Buenos Aires. Der Lieblingsklub von Papst Franziskus (77) hat erstmals die Champions-League Südamerikas gewonnen. San Lorenzo aus Argentinien entschied das Final-Rückspiel der Copa Libertadores gegen Nacional Asuncion aus Paraguay dank eines Elfmeters mit 1:0 (1:0) für sich. Im Hinspiel hatten sich beide Teams 1:1 getrennt.

"Herzlichen Glückwunsch an San Lorenzo und an den Papst" twitterte FIFA-Präsident Joseph S. Blatter. Das Tor des Tages erzielte der in Argentinien geborene Paraguayer Nestor Ortigoza in der 36. Minute. Für den Verein aus einem Vorort der Hauptstadt Buenos Aires war es der größte Erfolg seiner 106-jährigen Geschichte. 2002 hatte "El Ciclon" die Copa Sudamericana gewonnen, das südamerikanische Pendant zum damaligen UEFA-Cup.

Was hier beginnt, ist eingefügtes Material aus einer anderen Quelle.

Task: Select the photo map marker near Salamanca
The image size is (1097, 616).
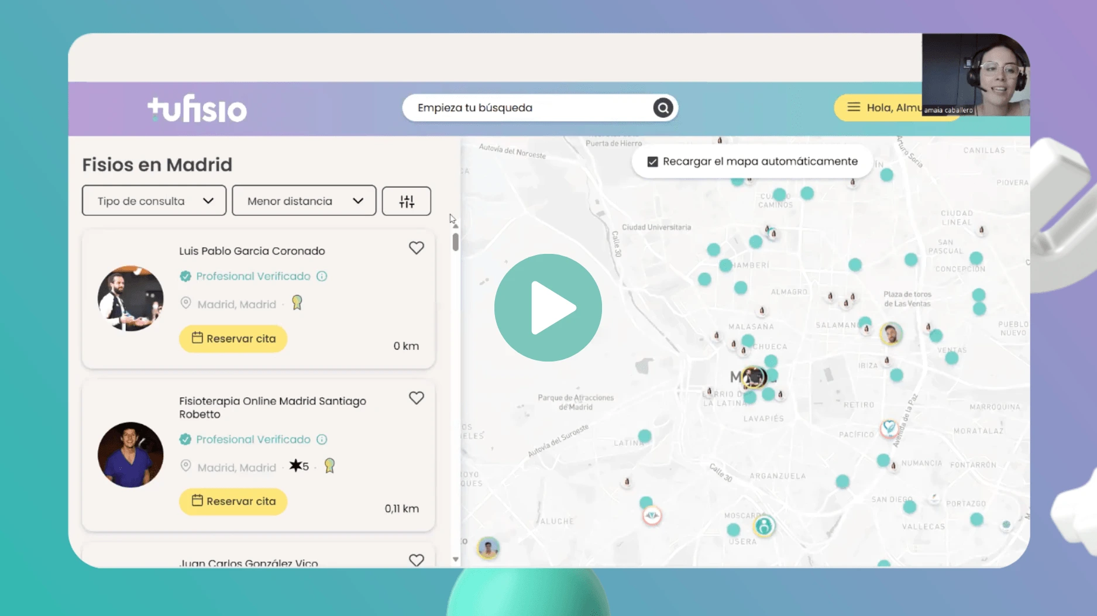Action: point(891,335)
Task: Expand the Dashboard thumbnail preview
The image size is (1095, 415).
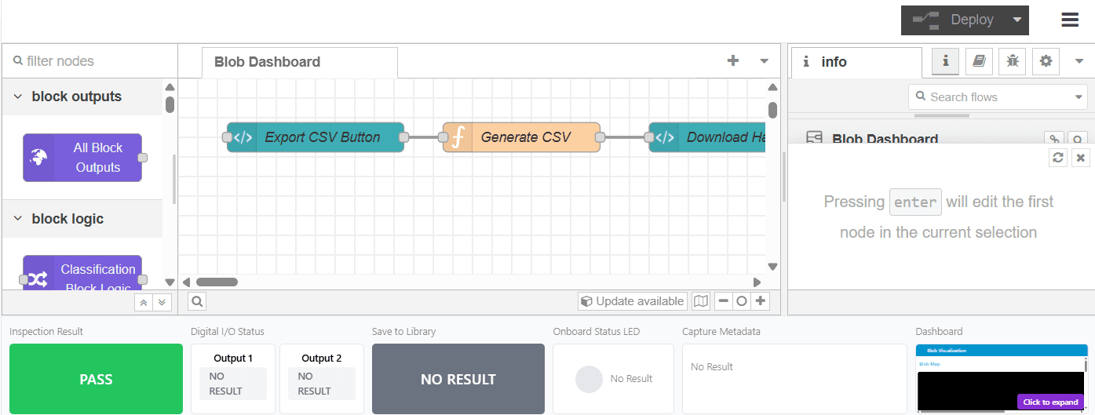Action: [1049, 402]
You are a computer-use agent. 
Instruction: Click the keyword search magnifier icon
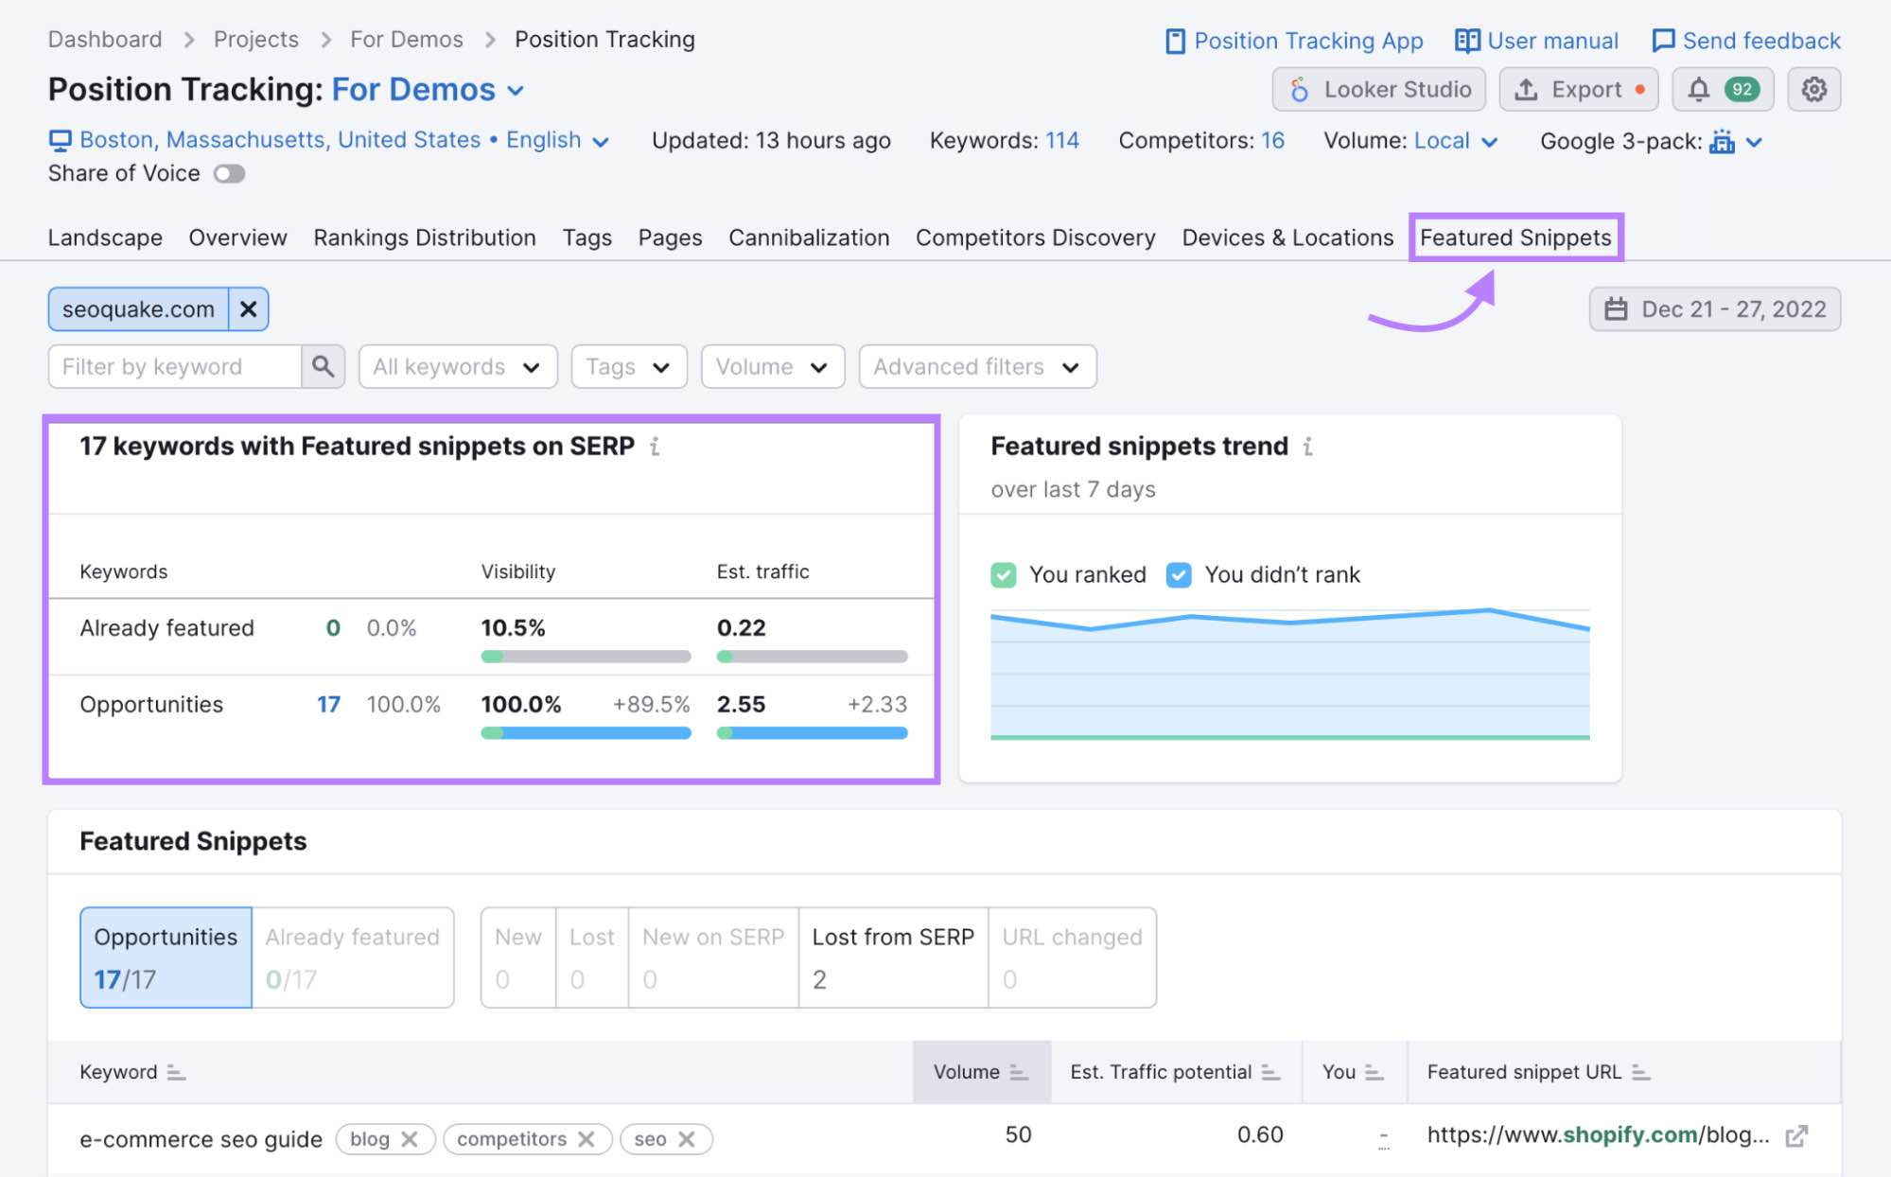coord(323,366)
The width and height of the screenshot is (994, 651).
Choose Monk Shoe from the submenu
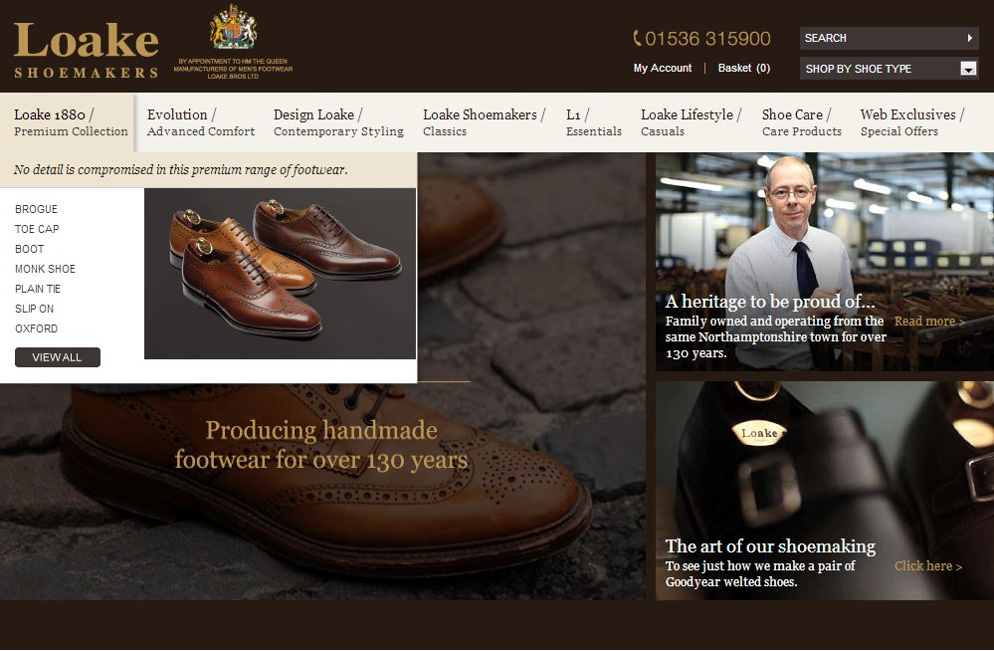coord(45,269)
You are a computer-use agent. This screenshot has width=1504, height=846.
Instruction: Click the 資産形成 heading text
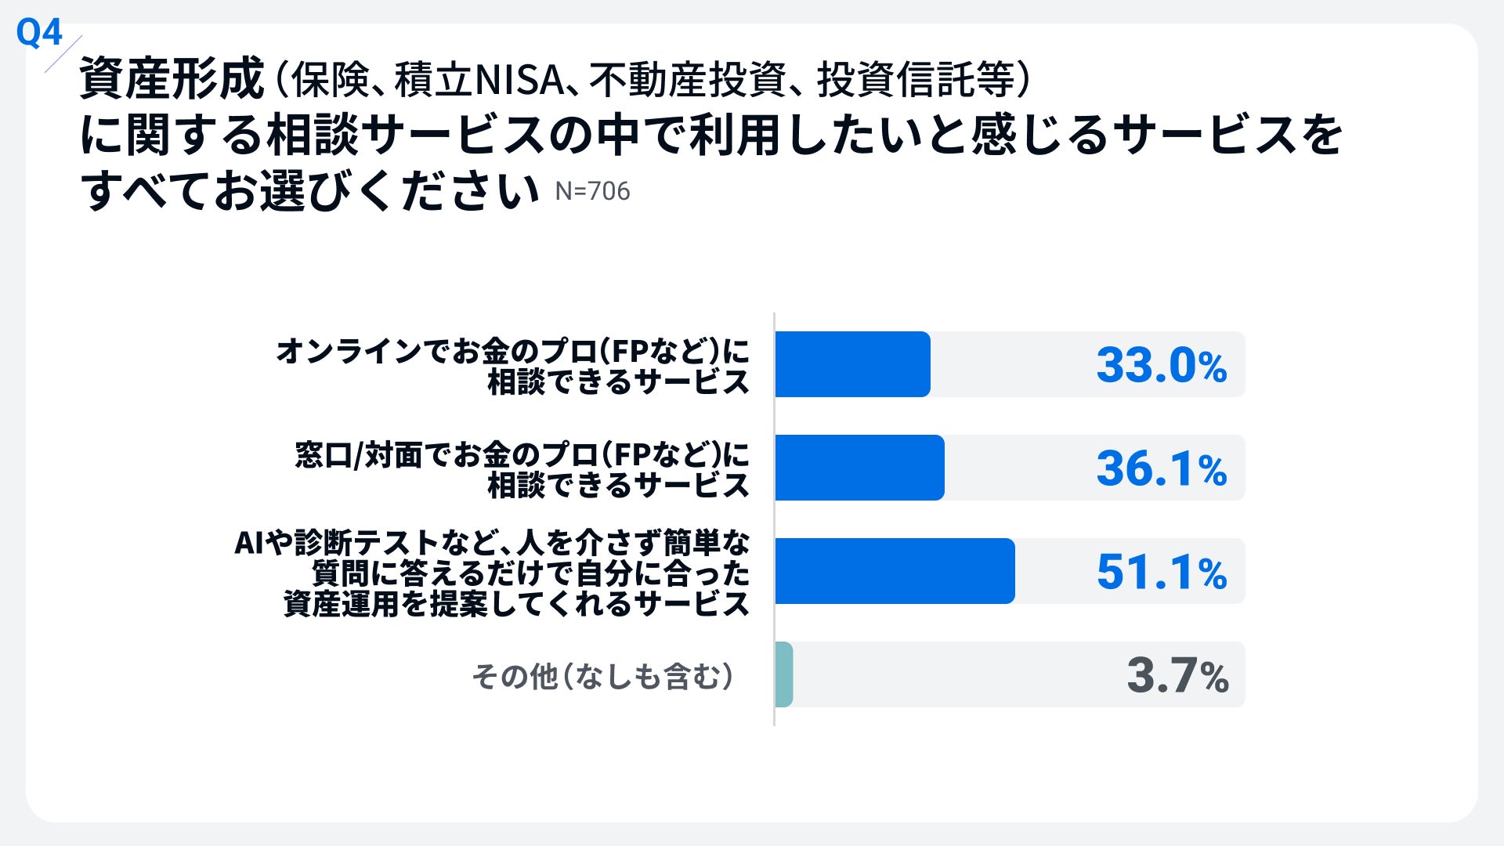[172, 79]
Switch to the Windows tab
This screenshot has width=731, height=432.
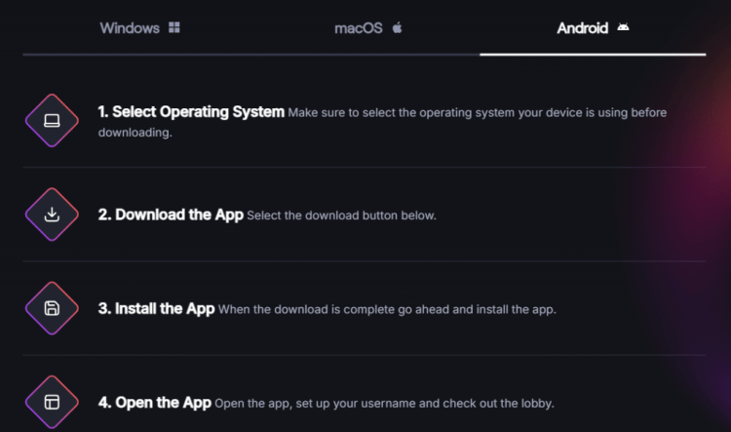(139, 28)

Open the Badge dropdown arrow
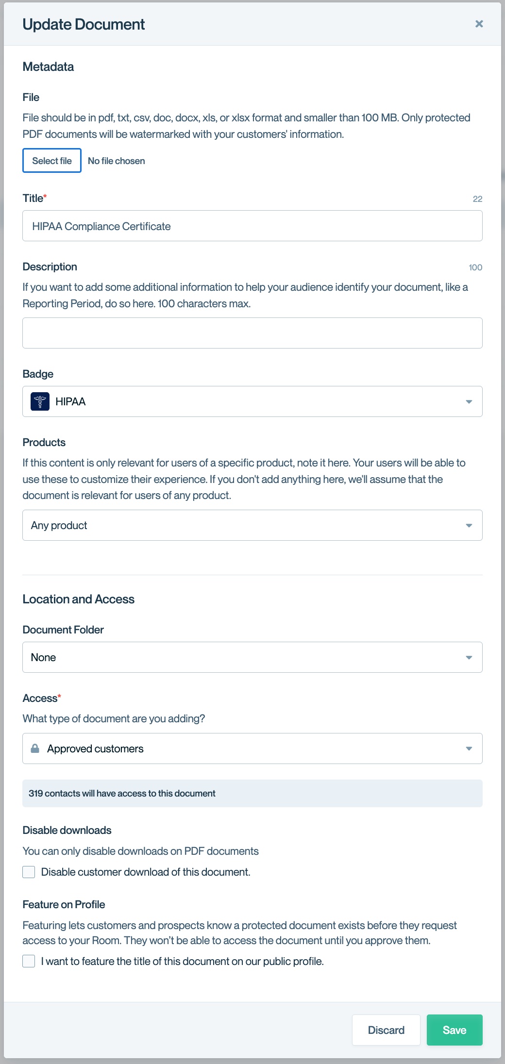[469, 401]
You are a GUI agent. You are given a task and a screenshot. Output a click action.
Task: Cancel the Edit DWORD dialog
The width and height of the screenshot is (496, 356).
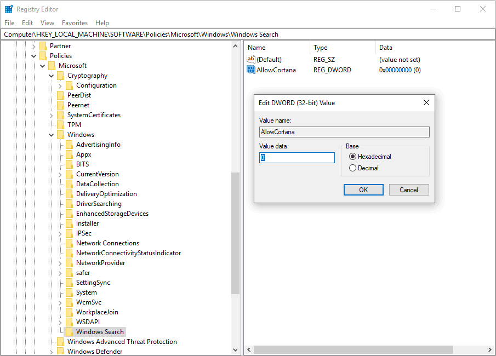coord(408,190)
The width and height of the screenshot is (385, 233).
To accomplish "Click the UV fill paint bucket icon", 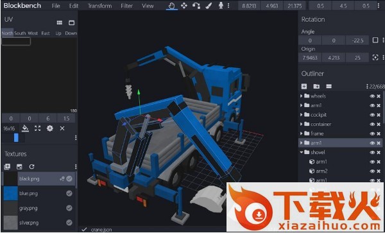I will click(x=25, y=128).
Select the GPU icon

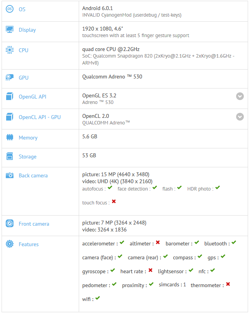click(x=10, y=78)
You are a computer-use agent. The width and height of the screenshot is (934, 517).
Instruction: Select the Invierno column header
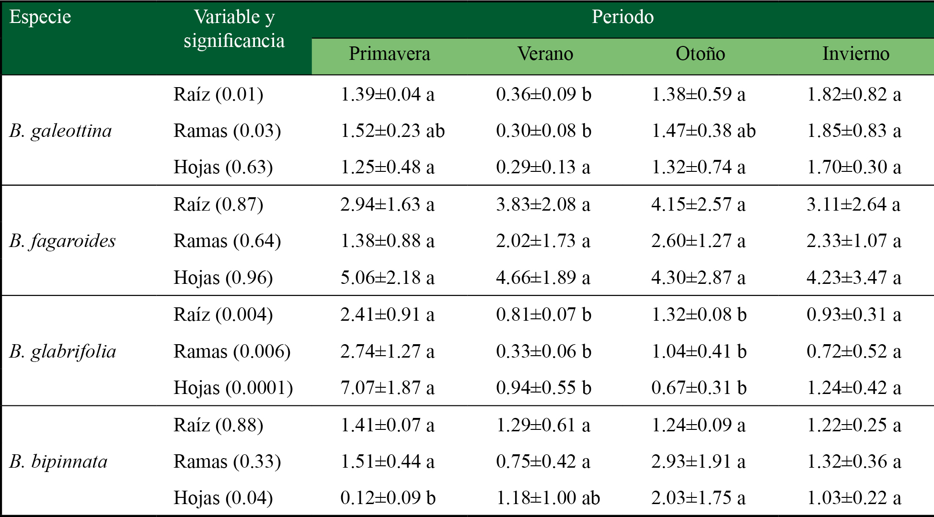pos(855,54)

Papst Franziskus ist seit dem 12. März 2008, dem 100. Geburtstag des Klubs, Ehrenmitglied mit der Nummer 88.235 beim zehnmaligen Meister. Der Nachfolger Petri sei "ein glühender Sympathisant von San Lorenzo", hatte der Verein schon im März 2013 unmittelbar nach der Papstwahl in Riesenlettern stolz auf seiner Homepage geschrieben.